No where are these pressures as acute as in the automotive industry, where high paced production schedules, changing deliveries and onerous cost and quality demands make for a challenging environment into which fabricators sell their products.
Quality inspection systems such as the Xiris WI3000 laser in-line weld inspection system is an essential tool for the most demanding automotive tube product to see defects that are not.
Automotive brake lines have evolved over the years from a double layer brazed tube to a single layer welded tube.
The change has been made largely to the high quality of the longitudinal welding process as well as advanced quality control tools such as the Xiris WI3000 laser in-line inspection system.
Adding an inspection system when fabricating this type of tube is essential for fabricators because of the safety, durability and regulatory compliance demands of the industry.
In the field, brake lines carry pressurized brake fluid, which is responsible for transmitting hydraulic force to the brake calipers or wheel cylinders.
Any weakness or failure in the welds could result in a loss of brake fluid, leading to brake failure, potentially creating a liability for the tube maker and their customer.
Given these factors, the welds on steel automotive brake lines are crucial for the reliable and safe operation of the braking system. Ensuring proper forming and weld processes are essential to ensure the integrity and longevity of the welds in the field.
Automotive fuel lines are designed to carry flammable liquid fuel under pressure from the fuel tank to the engine.
Any weakness or failure in the welds can result in fuel leakage, which poses a significant safety hazard in the field.
An additional challenge with fuel lines is how they are designed into the car’s fuel delivery system. Sometimes, one fuel line is connected to another fuel line that uses clamps and a perforation to provide a secondary flow path.
The challenge there is for the clamp to work perfectly, it has to have a perfect seal around the tube. Any small scratch or surface defect could create a pathway for the fuel to leak out of the clamp, potentially causing failures in the field.
The solution is to use an advanced quality control tool such as the Xiris WI3000 to inspect the tube at the point of welding to detect any surface defects that are larger than an acceptable tolerance. Defects such as a sunken or raised weld, weld undercut or mismatch could all create an unwanted pathway for liquid to flow.
A secondary inspection of the entire surface of the completed fuel line can also be done with the Xiris WI3000 for the same reasons, to look for significant scratches anywhere on the outside of the tube, not just the area around the weld, as any clamps using on the tubing could have a leak at any point on the surface.
Considering the safety risks, performance implications, regulatory requirements, and material compatibility, inspecting the welds on steel automotive fuel lines are crucial, as is the inspection of the complete surface in some cases, for the reliable and safe operation of the fuel system.
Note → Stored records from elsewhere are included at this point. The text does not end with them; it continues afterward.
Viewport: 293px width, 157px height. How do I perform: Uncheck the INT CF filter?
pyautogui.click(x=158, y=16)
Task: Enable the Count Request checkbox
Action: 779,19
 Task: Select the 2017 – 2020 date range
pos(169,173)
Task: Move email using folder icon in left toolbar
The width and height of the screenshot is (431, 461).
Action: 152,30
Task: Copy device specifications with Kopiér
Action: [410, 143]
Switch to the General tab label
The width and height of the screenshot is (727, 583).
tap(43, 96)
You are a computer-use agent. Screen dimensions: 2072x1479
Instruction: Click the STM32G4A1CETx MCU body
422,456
Implementing a laser in-line inspection system on the tube mill can help to deliver the rigorous quality control measures that are essential to maintain the integrity and longevity of the fuel lines in the field.
Small Diameter Stainless Steel Fuel Line Tubing
Courtesy Jaway Steel
Modern automotive exhaust tubes are most often made of thin-walled tubing where any small variation due to mismatched strip edges when forming, or oversized weld beads can be a big problem in the field.
As part of a finishing process of the thin-walled tubes, fabricators often grind down the area around the weld bead to produce a smooth round finish.
However, if the tube has a slight mismatch to it during the welding process, the grinding process could remove some of the parent material, reducing the wall thickness near the weld bead. The result is a tube that has diminished specifications because of a thinner wall segment that could be a potential failure point.
Some fabricators may forgo the process of grinding the weld bead altogether, using instead a weld process that generates a small weld bead. Nevertheless, the tube could still be subject to mismatch of the strip edges during welding that could cause an out of round or larger diameter tube segment.
With some exhaust tube designs include the precision assembly of two or more tubes together, a slightly out of dimension tube may not fit the assembly process and be rendered scrap. This can be a disaster for the fabricator as entire shipments have to be returned, inspected and possibly reworked.
Thus the need for an inspection system such as the WI3000 laser in-line inspection system that can precisely measure out of round forming and mismatch between strip edges down to about 0.010 mm (0.0004”).
|Typical Steel Exhaust Pipes and Assemblies.
Courtesy Walker Exhaust
Considering the safety risks, performance implications, regulatory requirements, and harsh operating conditions, the welds on automotive brake lines, fuel lines and exhaust tubing are critical for the proper functioning of these tubes in use in the field.
Employing a weld inspection system that can see forming issues and welding defects as soon as they happen so as to alert operators prior to more value being added downstream in a tube mill is an absolutely critical component of an advanced quality and process control measure needed to ensure the integrity and durability of the welds in automotive tubing.